Viterbi Chair Installed
In a Nov. 4 ceremony, Stephen Smith was installed as the inaugural holder of the Andrew J. and Erna Finci Viterbi USC Shoah Foundation Executive Director Chair. From left, USC President C.L. Max Nikias, Smith and Andrew Viterbi. Photos by Steve Cohn.

Viterbi Chair Installed

Stephen D. Smith has been installed as the Andrew J. and Erna Finci Viterbi USC Shoah Foundation Executive Director Chair.
ByRobin Migdol

USC President C. L. Max Nikias praised Stephen Smith, executive director of USC Shoah Foundation — the Institute for Visual History and Education, for his dedication to preserving memory of the past through testimony. The remarks came as part of a Nov. 4 ceremony where Smith was installed as the inaugural holder of the Andrew J. and Erna Finci Viterbi USC Shoah Foundation Executive Director Chair.

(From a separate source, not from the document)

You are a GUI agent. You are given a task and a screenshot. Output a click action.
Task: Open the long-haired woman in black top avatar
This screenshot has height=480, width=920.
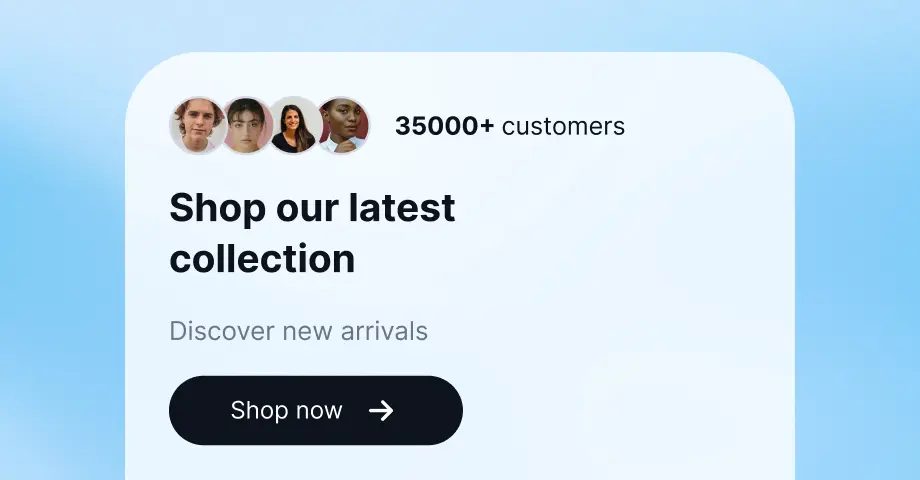pyautogui.click(x=295, y=126)
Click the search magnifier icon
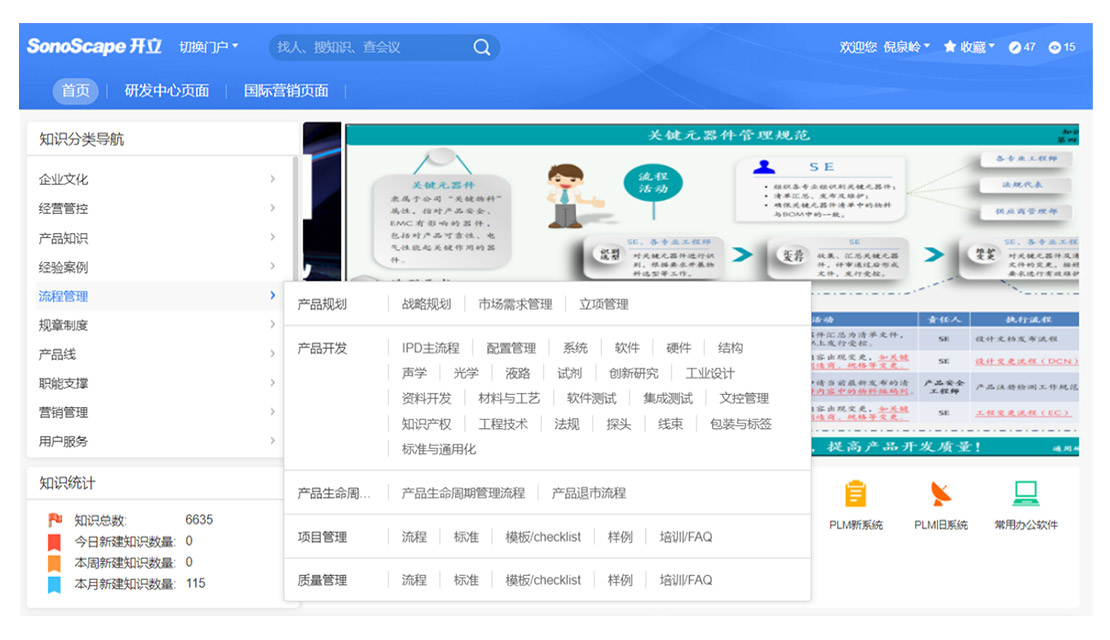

The chair was established in 2014 through a $5 million gift to USC Shoah Foundation from the Viterbis.

Nikias said Smith is poised to lead USC Shoah Foundation into a future of achievement.

“We need only look to the Viterbis to understand this one simple truth: The past may always be present, but the future is ours to change,” Nikias said. “Stephen Smith is a champion of this vision. He has seen how eyewitness testimony can change the world, one voice at a time.”

From hardship to generous giving             

Erna Finci Viterbi, a Sephardic Jew, was born in Sarajevo in what was then Yugoslavia. She and her family fled the country during World War II and were deported to the Parma region of Italy. Interned in the village of Gramignazzo di Sissa, they were saved from deportation to extermination camps by the townspeople and escaped to Switzerland for the remainder of the war. In 1950, they moved to California.

Landscape Left

USC President C. L. Max Nikias presents Andrew Viterbi with two Presidential Medallions, USC’s highest honor — one for him and one for Erna.

In 1958, Erna married Andrew Viterbi, a communications theory and electrical engineering scholar whose family left Italy to escape the Nazis in 1939. He earned his Ph.D. at USC in 1962, helped invent several key components of modern digital communications technology and cofounded the tech companies Linkabit and Qualcomm.

Together, the Viterbis have devoted much of their lives to philanthropy, supporting many causes including education, the arts, Jewish organizations, and technology and science research. In 2004, the couple named the USC Andrew and Erna Viterbi School of Engineering with a $52 million gift.

Erna Viterbi, who served on USC Shoah Foundation’s Board of Councilors, died in 2015.

A global legacy

In his remarks, Smith spoke about the importance of remembering history and learning from it.

“My role as the inaugural chair is to rethink how we understand the hideous past of genocide through the digital humanities,” Smith said. “We fanatically preserve the interviews, and that is because we want to share them with all the people of the world. This willingness to confront the past and the future together — no other institute can do that the way USC Shoah Foundation does — faces the challenge of catastrophic human behavior and its dire consequences as a pathway to avoid their recurrence.”

USC Dornsife Dean Steve Kay said the university’s commitment to understanding the most daunting problems of the world would not be possible without supporters like the Viterbis.

“For those of us who have interacted with Andrew and Erna over the years, we’ve all seen this incredible commitment to USC, to the Shoah Foundation and to our mission to make the world a much better place,” Kay said. “Without that kind of support and commitment from people like this, we can’t move our mission forward.”

In remembrance and for the future

Andrew Viterbi also spoke briefly about his late wife’s dedication and passion for USC Shoah Foundation. After her family’s experiences during the Holocaust, and subsequent genocides like the Rwandan Tutsi Genocide, she made it her mission to do everything she could to prevent such evils from occurring again, he said.

He also explained that she had specifically requested that her maiden name, Finci, be part of the title of the USC Shoah Foundation Executive Director Chair because she wanted to honor her family and its history, of which she was very proud.

The installation ceremony concluded with Los Angeles City Councilmember Paul Koretz presenting certificates of appreciation from the city of Los Angeles to Smith and Viterbi for their contributions to society. Nikias then presented Viterbi with two Presidential Medallions, USC’s highest honor — one for him and one for Erna.